━━━━━ Records to process ━━━━━
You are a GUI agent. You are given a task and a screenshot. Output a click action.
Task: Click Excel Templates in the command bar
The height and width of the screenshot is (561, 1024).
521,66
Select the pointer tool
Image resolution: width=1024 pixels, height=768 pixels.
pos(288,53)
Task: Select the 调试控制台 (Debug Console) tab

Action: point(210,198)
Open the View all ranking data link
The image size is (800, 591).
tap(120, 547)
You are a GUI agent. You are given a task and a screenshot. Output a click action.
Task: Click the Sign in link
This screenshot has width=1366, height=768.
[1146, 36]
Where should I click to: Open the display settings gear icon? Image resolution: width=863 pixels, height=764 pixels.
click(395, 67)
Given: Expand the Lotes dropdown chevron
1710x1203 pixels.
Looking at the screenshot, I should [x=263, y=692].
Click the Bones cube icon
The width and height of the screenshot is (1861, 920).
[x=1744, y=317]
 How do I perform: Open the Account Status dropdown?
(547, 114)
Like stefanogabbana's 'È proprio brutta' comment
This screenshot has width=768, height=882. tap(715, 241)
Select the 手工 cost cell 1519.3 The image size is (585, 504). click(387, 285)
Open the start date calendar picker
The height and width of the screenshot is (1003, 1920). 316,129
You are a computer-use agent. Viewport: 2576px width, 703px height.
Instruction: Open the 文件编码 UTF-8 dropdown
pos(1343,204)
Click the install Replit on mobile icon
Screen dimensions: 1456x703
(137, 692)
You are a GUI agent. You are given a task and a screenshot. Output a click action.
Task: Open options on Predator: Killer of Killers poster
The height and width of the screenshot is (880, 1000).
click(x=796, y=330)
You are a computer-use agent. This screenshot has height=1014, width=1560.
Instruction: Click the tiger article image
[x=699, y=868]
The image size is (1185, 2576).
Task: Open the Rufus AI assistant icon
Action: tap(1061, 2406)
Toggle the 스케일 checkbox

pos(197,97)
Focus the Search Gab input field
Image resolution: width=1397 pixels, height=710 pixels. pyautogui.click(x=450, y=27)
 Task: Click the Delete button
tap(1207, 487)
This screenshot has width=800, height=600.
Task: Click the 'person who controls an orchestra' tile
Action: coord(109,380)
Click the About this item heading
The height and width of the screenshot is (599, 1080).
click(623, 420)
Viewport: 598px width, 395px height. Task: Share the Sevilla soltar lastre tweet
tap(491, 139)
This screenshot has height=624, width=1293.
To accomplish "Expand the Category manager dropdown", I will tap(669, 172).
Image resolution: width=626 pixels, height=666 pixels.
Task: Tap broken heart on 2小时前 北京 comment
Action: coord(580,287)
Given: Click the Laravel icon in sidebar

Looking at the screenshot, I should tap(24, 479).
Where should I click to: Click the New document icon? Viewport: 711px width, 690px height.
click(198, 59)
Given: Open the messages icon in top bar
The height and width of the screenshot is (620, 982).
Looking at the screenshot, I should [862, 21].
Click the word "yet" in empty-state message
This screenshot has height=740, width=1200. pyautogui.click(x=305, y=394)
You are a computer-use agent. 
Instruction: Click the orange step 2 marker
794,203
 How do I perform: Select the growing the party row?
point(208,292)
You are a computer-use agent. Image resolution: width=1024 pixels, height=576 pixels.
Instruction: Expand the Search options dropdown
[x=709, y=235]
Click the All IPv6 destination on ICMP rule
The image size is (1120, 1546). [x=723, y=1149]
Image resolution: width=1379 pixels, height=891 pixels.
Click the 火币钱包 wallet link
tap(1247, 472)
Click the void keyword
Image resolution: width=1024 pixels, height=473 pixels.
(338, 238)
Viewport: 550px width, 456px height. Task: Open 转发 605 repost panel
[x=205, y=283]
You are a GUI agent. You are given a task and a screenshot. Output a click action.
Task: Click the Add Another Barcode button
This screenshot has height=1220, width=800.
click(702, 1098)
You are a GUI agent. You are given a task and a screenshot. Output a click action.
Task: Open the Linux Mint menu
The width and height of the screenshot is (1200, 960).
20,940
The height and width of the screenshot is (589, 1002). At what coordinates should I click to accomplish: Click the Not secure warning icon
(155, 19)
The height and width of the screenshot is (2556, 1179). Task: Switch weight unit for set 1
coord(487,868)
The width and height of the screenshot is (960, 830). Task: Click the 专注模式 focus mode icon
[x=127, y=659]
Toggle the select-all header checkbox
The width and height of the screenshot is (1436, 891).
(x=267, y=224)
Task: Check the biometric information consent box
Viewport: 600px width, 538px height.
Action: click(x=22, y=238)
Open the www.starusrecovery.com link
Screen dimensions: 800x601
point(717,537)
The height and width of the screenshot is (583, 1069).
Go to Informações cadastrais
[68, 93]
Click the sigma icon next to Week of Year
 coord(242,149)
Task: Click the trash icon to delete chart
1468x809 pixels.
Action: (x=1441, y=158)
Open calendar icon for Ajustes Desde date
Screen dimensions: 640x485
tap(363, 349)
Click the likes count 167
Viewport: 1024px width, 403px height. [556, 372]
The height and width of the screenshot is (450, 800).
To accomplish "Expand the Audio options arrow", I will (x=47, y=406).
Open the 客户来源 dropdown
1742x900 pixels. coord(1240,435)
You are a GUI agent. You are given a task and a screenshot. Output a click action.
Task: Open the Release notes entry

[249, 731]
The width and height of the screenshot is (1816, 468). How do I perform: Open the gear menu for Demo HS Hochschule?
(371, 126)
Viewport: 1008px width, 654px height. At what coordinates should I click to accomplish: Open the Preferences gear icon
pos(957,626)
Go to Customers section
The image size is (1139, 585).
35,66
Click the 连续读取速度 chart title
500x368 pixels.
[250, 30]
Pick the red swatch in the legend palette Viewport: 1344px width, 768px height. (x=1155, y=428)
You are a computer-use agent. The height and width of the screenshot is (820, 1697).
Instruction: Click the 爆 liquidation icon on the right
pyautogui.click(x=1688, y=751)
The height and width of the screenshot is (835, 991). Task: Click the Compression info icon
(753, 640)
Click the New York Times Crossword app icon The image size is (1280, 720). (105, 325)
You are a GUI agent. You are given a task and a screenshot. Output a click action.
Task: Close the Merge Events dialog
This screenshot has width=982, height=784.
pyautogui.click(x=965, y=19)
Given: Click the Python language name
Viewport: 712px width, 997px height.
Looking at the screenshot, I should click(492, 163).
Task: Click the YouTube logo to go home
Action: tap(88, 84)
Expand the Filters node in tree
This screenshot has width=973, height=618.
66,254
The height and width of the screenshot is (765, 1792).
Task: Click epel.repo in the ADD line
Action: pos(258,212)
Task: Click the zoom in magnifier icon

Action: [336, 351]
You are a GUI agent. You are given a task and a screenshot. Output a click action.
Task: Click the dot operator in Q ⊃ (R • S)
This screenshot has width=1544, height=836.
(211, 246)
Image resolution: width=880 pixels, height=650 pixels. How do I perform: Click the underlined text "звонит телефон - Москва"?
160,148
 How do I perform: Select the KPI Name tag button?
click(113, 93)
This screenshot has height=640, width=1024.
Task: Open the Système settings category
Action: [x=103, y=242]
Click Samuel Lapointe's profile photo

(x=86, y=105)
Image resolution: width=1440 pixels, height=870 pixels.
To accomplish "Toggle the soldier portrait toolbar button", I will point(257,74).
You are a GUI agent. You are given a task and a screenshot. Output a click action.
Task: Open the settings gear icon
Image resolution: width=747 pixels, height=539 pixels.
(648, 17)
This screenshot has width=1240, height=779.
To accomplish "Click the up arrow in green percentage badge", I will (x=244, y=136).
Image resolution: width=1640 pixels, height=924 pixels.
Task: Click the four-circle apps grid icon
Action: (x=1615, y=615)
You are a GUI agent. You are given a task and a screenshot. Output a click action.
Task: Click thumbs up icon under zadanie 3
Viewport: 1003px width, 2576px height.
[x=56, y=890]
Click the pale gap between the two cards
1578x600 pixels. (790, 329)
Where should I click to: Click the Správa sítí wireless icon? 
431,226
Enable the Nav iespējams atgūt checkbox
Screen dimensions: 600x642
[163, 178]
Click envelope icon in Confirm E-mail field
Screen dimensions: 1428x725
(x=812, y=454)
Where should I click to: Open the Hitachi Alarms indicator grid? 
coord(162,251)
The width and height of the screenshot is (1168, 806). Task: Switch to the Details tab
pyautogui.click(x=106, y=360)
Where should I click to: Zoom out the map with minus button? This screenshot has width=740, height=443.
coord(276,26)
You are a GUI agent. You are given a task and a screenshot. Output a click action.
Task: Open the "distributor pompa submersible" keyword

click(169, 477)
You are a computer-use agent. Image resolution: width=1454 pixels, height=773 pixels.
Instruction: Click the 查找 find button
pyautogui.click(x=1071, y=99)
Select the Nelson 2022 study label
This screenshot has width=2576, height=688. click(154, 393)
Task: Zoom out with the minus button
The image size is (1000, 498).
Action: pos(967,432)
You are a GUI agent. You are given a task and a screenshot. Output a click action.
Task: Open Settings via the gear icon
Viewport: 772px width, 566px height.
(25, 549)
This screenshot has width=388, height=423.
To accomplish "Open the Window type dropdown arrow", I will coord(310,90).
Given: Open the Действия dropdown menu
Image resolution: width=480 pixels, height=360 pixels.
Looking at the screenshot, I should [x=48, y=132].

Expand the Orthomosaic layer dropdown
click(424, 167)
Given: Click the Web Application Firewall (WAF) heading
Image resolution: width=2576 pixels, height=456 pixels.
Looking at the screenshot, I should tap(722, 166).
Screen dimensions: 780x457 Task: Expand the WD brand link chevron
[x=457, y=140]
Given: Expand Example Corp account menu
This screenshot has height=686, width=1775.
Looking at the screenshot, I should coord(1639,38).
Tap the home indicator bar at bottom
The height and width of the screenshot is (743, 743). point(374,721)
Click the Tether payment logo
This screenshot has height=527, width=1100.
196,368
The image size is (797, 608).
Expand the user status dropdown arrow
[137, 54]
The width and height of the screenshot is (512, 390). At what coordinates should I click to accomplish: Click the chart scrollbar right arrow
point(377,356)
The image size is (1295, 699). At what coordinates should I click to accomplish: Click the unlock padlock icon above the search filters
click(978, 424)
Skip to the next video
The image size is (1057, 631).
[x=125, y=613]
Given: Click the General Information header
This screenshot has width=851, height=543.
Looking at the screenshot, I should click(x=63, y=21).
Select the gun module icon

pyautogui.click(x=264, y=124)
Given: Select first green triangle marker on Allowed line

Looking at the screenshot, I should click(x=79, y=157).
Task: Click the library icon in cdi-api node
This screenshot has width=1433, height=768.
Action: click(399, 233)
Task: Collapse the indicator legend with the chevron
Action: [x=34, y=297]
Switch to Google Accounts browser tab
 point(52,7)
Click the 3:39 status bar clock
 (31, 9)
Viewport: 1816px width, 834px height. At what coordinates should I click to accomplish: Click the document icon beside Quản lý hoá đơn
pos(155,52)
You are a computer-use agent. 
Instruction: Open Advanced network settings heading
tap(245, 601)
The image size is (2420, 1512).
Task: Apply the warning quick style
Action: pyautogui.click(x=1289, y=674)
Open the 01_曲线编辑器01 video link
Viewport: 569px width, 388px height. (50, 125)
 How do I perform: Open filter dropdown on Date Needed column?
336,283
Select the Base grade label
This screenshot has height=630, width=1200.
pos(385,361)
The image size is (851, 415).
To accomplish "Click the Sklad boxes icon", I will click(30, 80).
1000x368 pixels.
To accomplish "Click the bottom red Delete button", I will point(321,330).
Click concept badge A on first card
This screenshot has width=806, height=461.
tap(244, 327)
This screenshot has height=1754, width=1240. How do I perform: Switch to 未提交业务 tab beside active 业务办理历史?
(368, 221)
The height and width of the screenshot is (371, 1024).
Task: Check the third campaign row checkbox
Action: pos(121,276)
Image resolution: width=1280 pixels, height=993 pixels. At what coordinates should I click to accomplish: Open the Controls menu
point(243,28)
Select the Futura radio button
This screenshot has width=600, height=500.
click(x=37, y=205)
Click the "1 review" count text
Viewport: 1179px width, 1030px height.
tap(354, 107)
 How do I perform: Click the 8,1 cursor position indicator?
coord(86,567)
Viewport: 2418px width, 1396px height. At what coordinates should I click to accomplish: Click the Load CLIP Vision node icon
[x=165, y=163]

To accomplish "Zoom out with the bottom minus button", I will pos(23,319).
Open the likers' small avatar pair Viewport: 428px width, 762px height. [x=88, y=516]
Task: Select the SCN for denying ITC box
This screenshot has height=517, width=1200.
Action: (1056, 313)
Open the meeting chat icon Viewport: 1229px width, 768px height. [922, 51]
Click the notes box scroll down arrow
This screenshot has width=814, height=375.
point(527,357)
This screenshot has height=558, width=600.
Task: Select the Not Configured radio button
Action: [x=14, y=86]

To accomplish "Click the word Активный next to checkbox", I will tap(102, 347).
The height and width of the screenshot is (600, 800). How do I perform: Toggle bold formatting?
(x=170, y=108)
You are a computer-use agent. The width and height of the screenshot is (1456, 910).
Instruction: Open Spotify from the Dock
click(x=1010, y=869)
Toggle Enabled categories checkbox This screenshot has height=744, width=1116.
━━━━━
| What you are asked to do |
Each line above holding the string "computer" counts once; please report the total and nothing more.

| Answer to the problem |
8